The witty and widely acclaimed David Sedaris does not miss a beat with his new book, “Let’s Explore Diabetes with Owls.” The novel is as insightful and funny as the man himself.
Different from his previous works, this new collection of essays relies heavily on his reputation of success to draw readers in. The book begins with, of all things, an essay about his Parisian dentist.
The book begins with a sense of bewilderment – there is no mild-mannered wading into the subject matter. We immediately learn of Sedaris’ masochistic glee regarding dental cleanings.
The novel includes sharp (and frighteningly accurate) satire about the American Bible Belt, more than a few bitter memories about his father, imagined scenarios where he forgets the birth of his children, and anything else that seemed to pop into his mind.

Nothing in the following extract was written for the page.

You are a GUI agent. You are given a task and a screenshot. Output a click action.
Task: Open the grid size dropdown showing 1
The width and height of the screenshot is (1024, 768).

Nothing is too candid for Sedaris. His writing provides a warm feeling of friendship for the reader and the tone of his essays are conversational. Reading his thoughts and observations, for most of us, can be second only to knowing him personally.

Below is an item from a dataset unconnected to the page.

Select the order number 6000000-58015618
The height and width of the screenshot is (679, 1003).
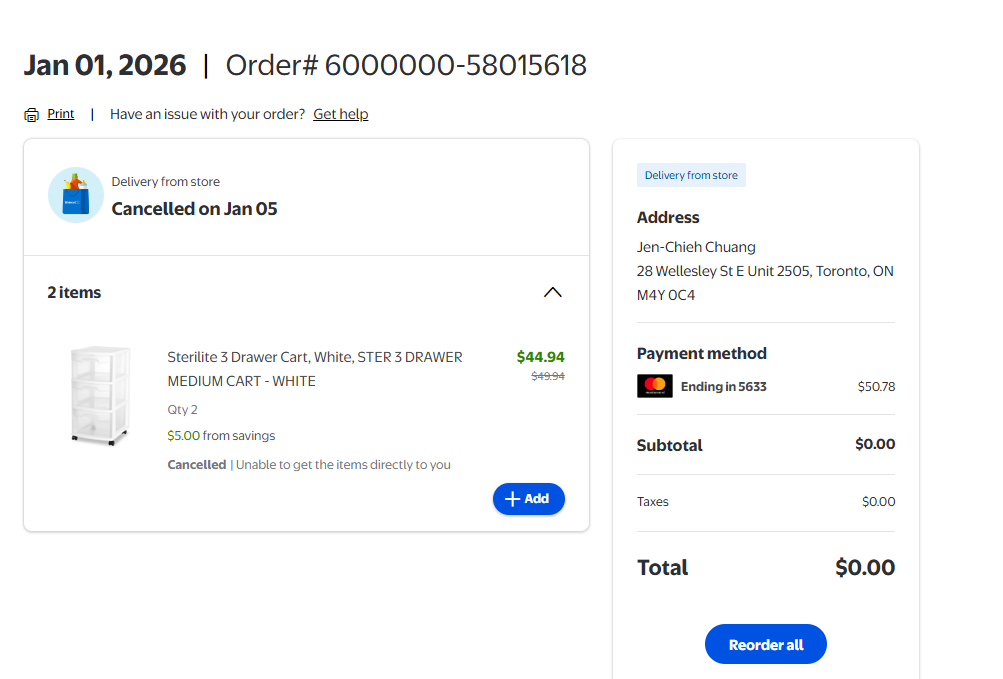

Childhood memories from his longtime home of Raleigh are mentioned as frequently as his observations on learning Japanese, illegally adopting a sea turtle or discussing colonoscopies with his partner, Hugh.

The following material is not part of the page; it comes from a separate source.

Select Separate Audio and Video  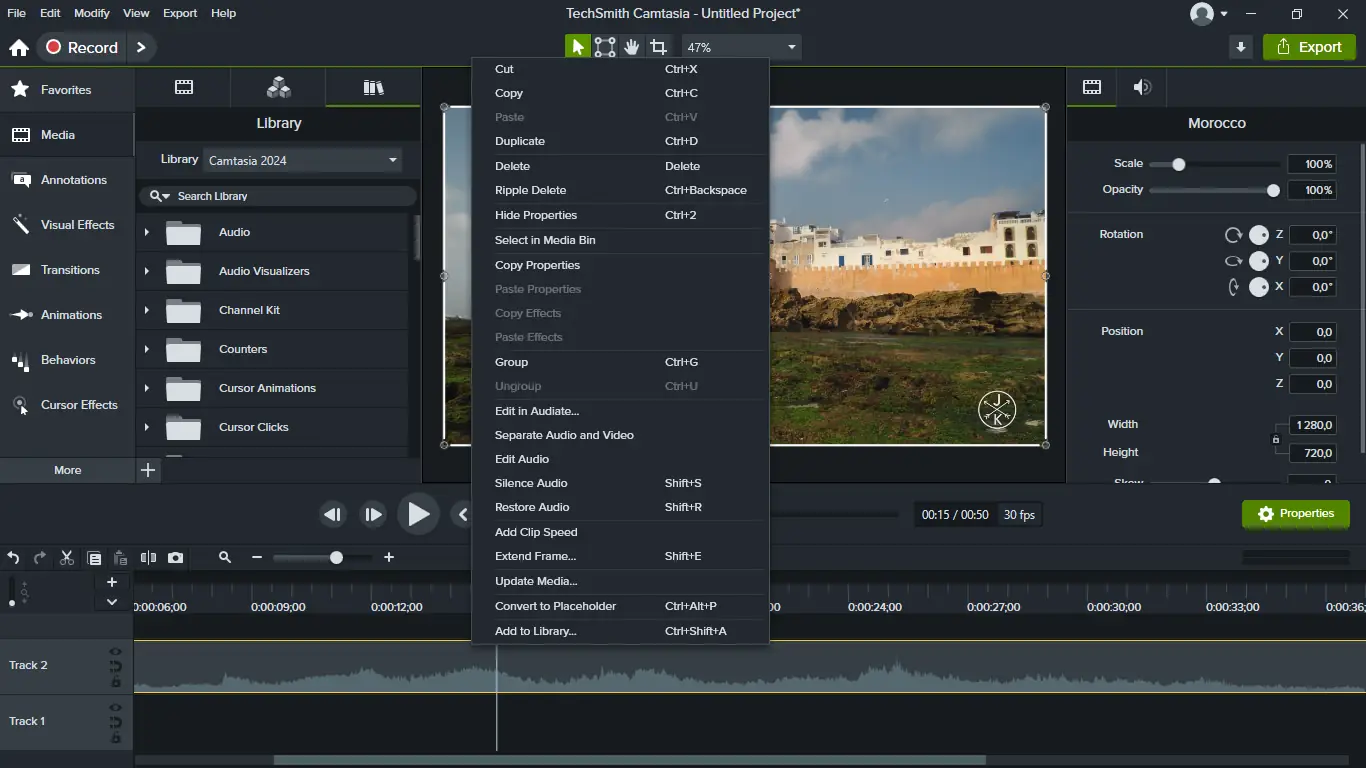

None of these subjects are glossed over for the easily shocked reader. Be warned but not wary – the ending payoff for readers is huge.
The hodgepodge format of information in the novel consistently rewards readers who enjoy Sedaris’ eclectic sense of storytelling. Several stories will pull at your heartstrings, especially memoirs of a young Sedaris starting to understand and initially fight against his sexuality. The confusion he felt as a child and teenager will attract readers who can relate to his experiences.
Perhaps the most memorable moment occurs at the start of a new story about the glory of Jesus, where Sedaris damns everyone from Democrats to vegans, and a guy who denied his home improvement loan.
The beauty in the collection lies in the deliberate lack of continuity between the stories, which will hit the reader in that same masochistic way Sedaris was hoping for.